Im Jubeljahr wartet der ECV mit furiosem Mix aus Kokolores und literarischer Fastnacht auf
ELTVILLE. – Fünf mal elf Jahre lang schon ist der Narr in Altavilla in seiner Rede frei. Drum schunkelte einmal mehr zur Prunksitzung in diesem Jahr die Burg heftig. Zum Auftakt der Kampagne zog der Narren-Express des Eltviller Carneval Vereins, mit Prinz Yannick Haas an der Spitze, durch die närrisch geschmückte Rheingauhalle.
Mit kindlichem Charme ließ die Mini-Prinzengarde das Narrentum hoch leben und bezauberte das Publikum. Das Eis musste sie nicht brechen. Für gute Stimmung hatte schon Matthias Bleul gesorgt, der dieses Mal im Elferrat präsidierte, während sich Dr. Leo Gros von Krankheit geschwächt für seinen Auftritt schonen musste.
Die drei großen ‘S’ in der Pfanne, rührt Harlekin Heinz-Günther Haas aus ‘Steuern, Schulden, Staat’ ein witziges Narrenmahl und leuchtet den Politbossen heim, nach deren Wahl oft nur die Frage bleibe, ‘ob man beim Wechsel doch nur Nieten zieht.’ Mit viel Elan bringen die Garde und das Modern-Ballett, von Daniela Choquet trainiert, das Narrenschiff in Schwung.
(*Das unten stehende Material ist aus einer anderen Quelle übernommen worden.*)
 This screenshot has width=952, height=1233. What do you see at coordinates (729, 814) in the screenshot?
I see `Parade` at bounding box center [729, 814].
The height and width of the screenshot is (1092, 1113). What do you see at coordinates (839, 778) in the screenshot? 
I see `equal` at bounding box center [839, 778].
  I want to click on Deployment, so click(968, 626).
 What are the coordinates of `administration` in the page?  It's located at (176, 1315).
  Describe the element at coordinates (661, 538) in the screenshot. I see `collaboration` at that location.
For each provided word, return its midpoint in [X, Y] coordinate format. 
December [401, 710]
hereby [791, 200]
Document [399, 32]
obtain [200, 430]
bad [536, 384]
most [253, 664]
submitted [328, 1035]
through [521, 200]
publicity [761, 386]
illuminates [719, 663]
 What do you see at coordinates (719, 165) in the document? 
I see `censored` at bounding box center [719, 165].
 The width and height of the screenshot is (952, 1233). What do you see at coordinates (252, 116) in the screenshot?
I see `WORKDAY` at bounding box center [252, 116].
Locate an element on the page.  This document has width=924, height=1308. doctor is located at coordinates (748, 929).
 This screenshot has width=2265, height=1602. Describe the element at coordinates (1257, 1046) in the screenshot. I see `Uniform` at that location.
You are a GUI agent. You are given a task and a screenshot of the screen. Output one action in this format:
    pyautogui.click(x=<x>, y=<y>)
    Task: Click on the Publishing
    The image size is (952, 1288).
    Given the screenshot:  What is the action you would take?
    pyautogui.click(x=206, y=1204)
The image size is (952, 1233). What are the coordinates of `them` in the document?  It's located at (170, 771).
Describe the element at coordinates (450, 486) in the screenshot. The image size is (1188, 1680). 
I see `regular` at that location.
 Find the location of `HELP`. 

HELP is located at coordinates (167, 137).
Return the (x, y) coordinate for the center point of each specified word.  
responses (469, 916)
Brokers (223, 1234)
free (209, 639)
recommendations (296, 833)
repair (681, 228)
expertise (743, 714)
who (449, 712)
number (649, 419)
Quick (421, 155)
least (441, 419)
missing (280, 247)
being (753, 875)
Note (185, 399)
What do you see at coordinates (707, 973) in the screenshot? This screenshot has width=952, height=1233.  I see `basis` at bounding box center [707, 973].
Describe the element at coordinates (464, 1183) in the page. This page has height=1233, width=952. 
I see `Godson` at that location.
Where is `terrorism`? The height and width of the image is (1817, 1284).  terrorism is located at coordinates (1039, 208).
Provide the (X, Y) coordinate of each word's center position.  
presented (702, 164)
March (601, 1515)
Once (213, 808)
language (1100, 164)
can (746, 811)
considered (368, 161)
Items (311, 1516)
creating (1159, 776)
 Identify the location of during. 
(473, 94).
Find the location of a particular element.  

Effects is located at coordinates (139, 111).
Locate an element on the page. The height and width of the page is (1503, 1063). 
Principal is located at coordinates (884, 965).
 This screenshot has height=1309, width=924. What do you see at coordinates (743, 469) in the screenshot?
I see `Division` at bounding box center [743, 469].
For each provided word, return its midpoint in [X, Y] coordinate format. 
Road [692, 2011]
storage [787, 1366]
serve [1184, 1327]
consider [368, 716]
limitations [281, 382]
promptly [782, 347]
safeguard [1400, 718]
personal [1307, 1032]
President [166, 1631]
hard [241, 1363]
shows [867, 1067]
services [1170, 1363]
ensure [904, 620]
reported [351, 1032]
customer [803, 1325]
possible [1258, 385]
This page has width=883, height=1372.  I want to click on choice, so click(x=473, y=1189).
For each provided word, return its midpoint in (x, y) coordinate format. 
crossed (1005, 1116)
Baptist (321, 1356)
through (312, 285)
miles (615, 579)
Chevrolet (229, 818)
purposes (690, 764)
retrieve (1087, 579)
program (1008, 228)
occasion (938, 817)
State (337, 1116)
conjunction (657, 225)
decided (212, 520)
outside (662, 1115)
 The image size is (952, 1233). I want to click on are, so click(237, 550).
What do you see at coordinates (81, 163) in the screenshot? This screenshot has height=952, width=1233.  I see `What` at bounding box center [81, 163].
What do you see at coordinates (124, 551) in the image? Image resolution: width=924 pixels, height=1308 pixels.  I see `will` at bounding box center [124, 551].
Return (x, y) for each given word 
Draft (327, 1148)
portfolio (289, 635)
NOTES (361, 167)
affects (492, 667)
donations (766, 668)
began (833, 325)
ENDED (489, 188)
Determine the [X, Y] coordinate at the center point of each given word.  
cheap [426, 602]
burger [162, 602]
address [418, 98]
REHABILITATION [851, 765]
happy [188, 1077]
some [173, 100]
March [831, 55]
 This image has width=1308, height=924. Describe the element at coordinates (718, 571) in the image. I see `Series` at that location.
Mit Kokolores, wie ihn das Leben schreibt, grüßen Horst Haas, Alfred Giehl und der erstmalig auf der Bühne stehende Andreas Michel als ‘Rheinadel’, während die ‘Tratschweiber’ Irmgard Bleul und Irmgard Schermer sich nicht hinten herumheben lassen, damit sie auf der Erbacher Straße ‘den Hintern nicht abgefahren bekommen.’ Ebenso weiß auch der ‘Rentner’ Siegfried Schön die Beipackzettel der Politik ganz genau zu lesen.
Schon stehen die Kinder-Clowns und Sugar Stars am Bühnenrand, um mit ihrem Tanz Begeisterungsstürme auszulösen. Seit Oktober hatten sie mit Belinda Höber und Katja Bleul trainiert, die sich bereits der Mini-Prinzengarde angenommen hatten. Während sie aus der Welt des Zirkus mehr und mehr verschwinden, hier bringen die Clowns die Narrhalla auf Zack.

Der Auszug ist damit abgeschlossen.